John Lithgow, who plays a powerful New York gossip columnist in "Sweet Smell of Success," took the prize for best actor-musical. "There are four fantastic actors in this category and they all sing better than I do," said a gracious Lithgow.
Katie Finneran, the nearsighted blond bombshell in "Noises Off," won in the featured actress-play category.
Shuler Hensley won as featured actor in a musical for his role as the brooding, despondent Jud Fry in "Oklahoma!"
Mary Zimmerman who adapted and directed the myth-inspired "Metamorphoses" took the prize for direction of a play.
"I would like to thank every person I've ever met in my life," said Zimmerman as she fought back tears.
"Private Lives" won for best revival of a play as well as for actress-play, Lindsay Duncan as Amanda, the world-weary sophisticate in the Noel Coward comedy.
Without a smash hit like last year's "The Producers," the 2002 Tonys were seen as a spirited horse race -- creating some real competition for prizes honoring the best of the Broadway season.
Last year, "The Producers," the Mel Brooks musical, took home 12 Tonys -- a Broadway record.
"This season was more evenly divided," says Jed Bernstein, head of the League of American Theatres and Producers.
Both grosses and attendance were down slightly from the previous season's banner year, leaving industry leaders more relieved than dismayed. "Broadway has rebounded," according to Bernstein, from the disastrous events of Sept. 11 and the aftereffects of a lingering economic downturn.
"We dodged a bullet."
Business was shaky throughout the fall but gradually returned, even if a lot of the tourists didn't, thanks to aggressive marketing campaigns, more theatergoers from the suburban New York area, discount ticket sales and a milder than normal winter.
Yet a sense of nervousness prevails.

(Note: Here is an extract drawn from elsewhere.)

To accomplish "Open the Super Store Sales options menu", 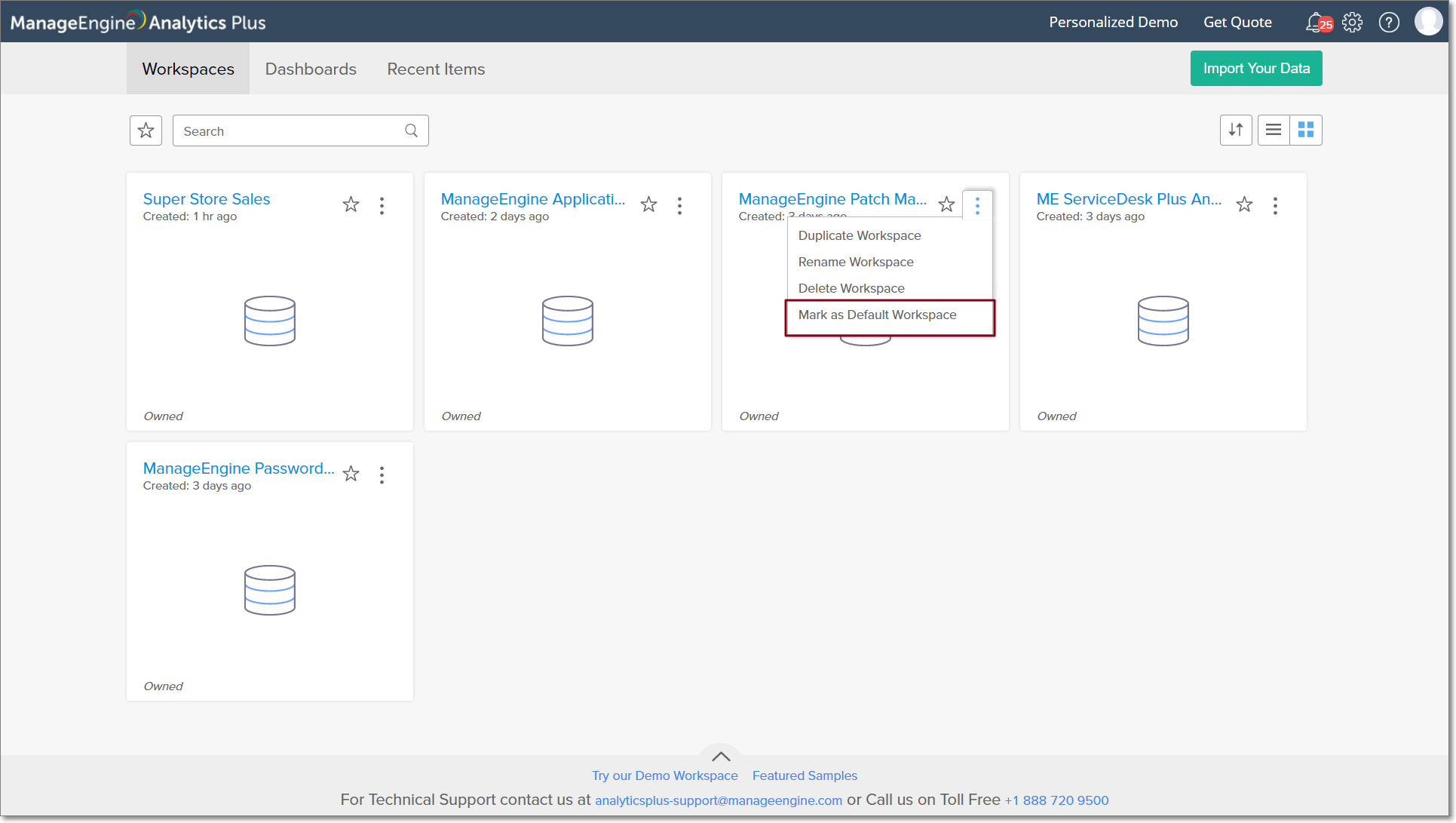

Advance ticket sales have faltered with audiences preferring to buy at the last minute or only a week or two in advance.
Still, at least eight shows recouped their investments including the $10 million "Mamma Mia!", "Metamorphoses," "Elaine Stritch at Liberty," "Bea Arthur on Broadway," "Dance of Death," "Noises Off," "Sexaholix" and "The Graduate," a starry stage version of the Mike Nichols movie that had the distinction of receiving no Tony nominations (a fact cheekily noted in its latest advertisements).
The Tonys are a joint presentation of the league and the American Theater Wing, which founded the awards in 1947. Nominees in 22 categories were chosen by the 27-member Tony nominating committee of theater professionals. Winners then were voted on by 731 theater professionals and journalists.